Beyond Shared Hierarchies: Deep Multitask Learning through Soft Layer Ordering
Elliot Meyerson, Risto Miikkulainen
TL;DR
The paper challenges the standard parallel ordering assumption in deep multitask learning and demonstrates that allowing flexible, task-specific layer usage through permuted and soft ordering can significantly improve cross-task sharing. It introduces a soft ordering mechanism that jointly learns how to apply shared layers at different depths for different tasks, outperforming fixed-order MTL and single-task baselines across MNIST, UCI, Omniglot, and CelebA. The results reveal that shared layers can serve as generalizable primitives assembled in task-dependent ways, suggesting a path toward scalable, modular building blocks for unseen tasks.

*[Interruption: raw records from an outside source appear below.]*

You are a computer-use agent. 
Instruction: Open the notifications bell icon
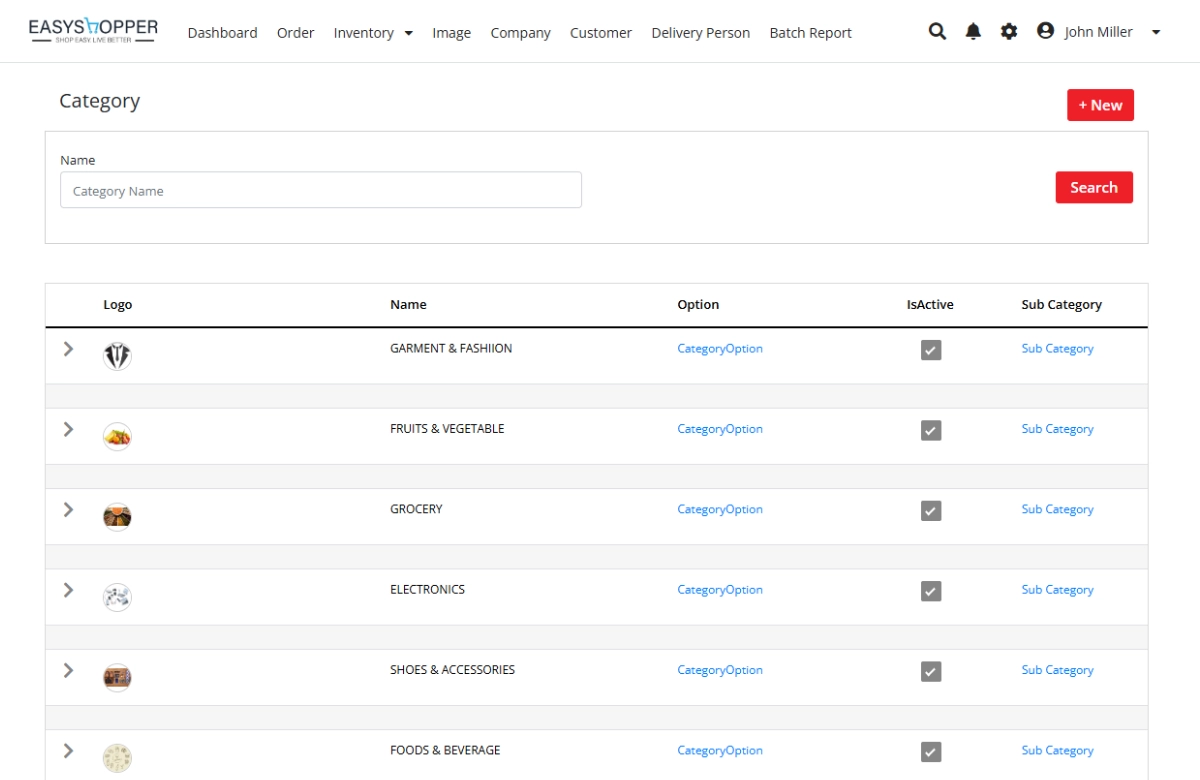pyautogui.click(x=973, y=31)
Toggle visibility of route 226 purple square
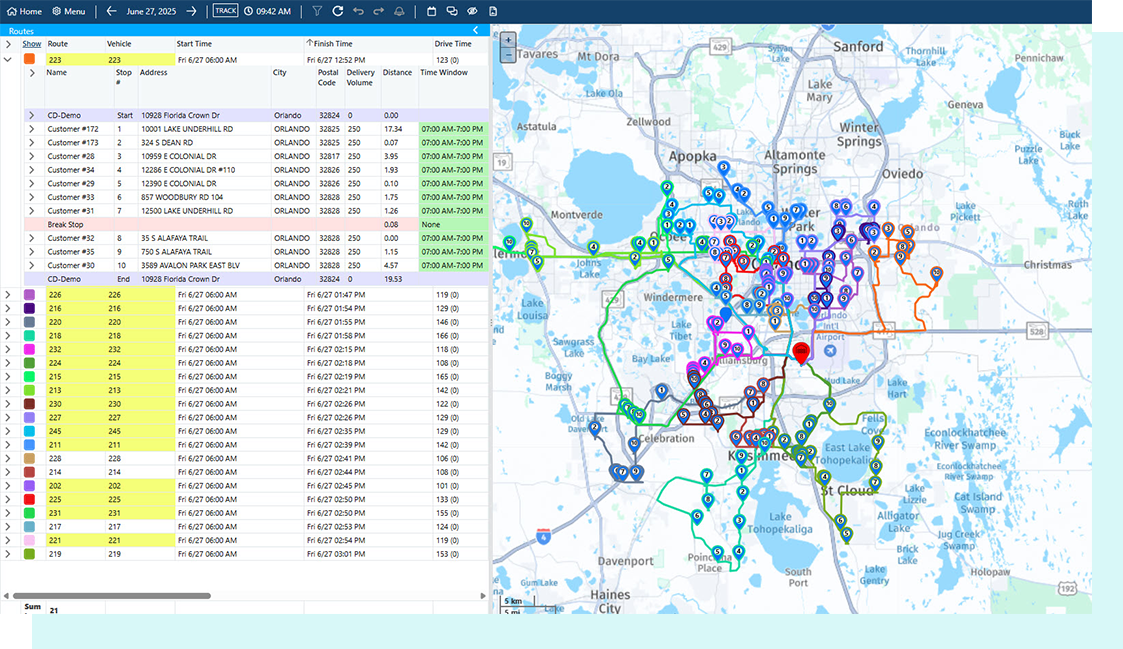Screen dimensions: 1123x649 [30, 295]
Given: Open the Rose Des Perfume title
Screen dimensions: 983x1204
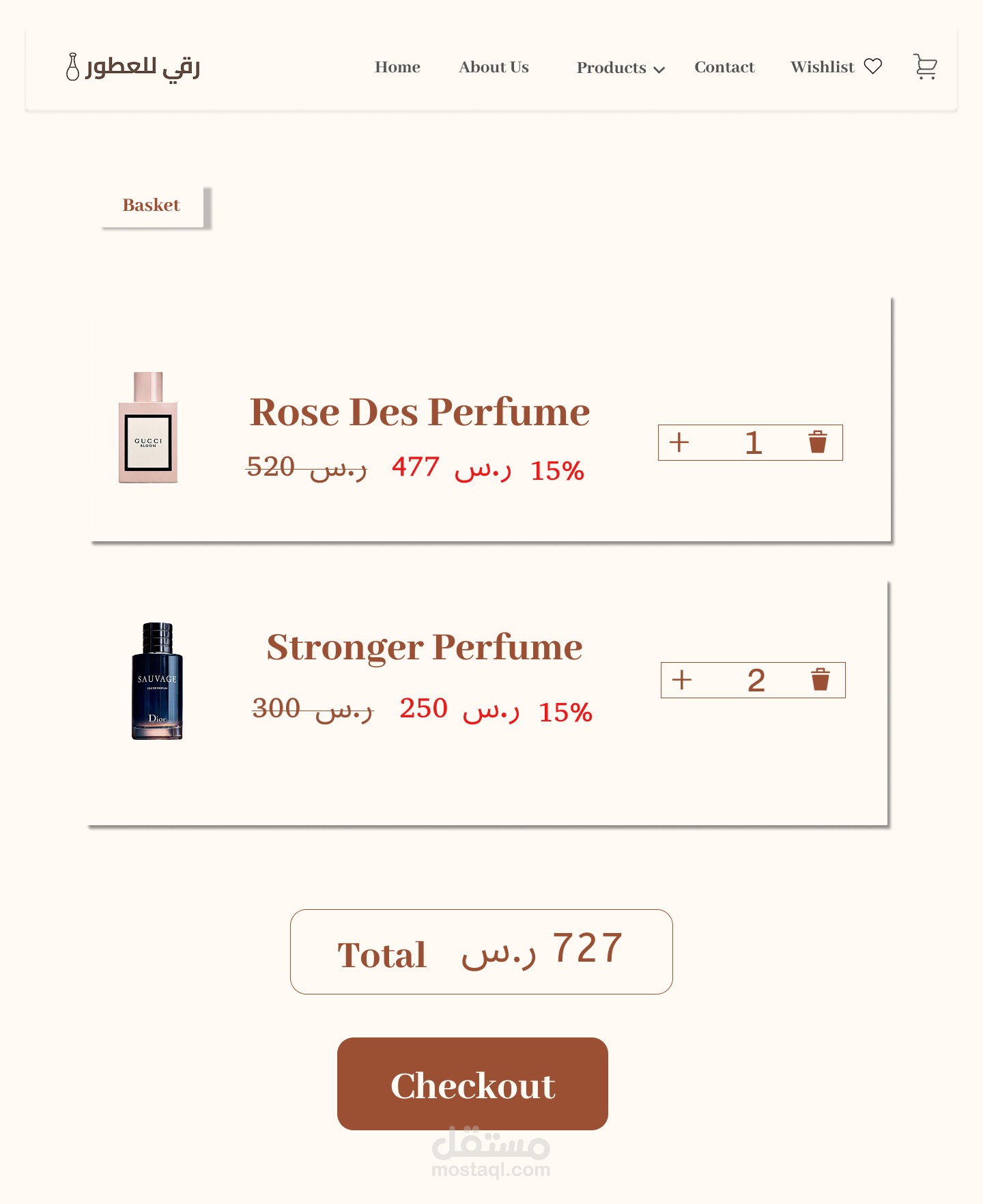Looking at the screenshot, I should (x=420, y=412).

Overall, soft ordering not only boosts performance but also provides insights into the functional roles of learned layers across diverse tasks.
Abstract
Existing deep multitask learning (MTL) approaches align layers shared between tasks in a parallel ordering. Such an organization significantly constricts the types of shared structure that can be learned. The necessity of parallel ordering for deep MTL is first tested by comparing it with permuted ordering of shared layers. The results indicate that a flexible ordering can enable more effective sharing, thus motivating the development of a soft ordering approach, which learns how shared layers are applied in different ways for different tasks. Deep MTL with soft ordering outperforms parallel ordering methods across a series of domains. These results suggest that the power of deep MTL comes from learning highly general building blocks that can be assembled to meet the demands of each task.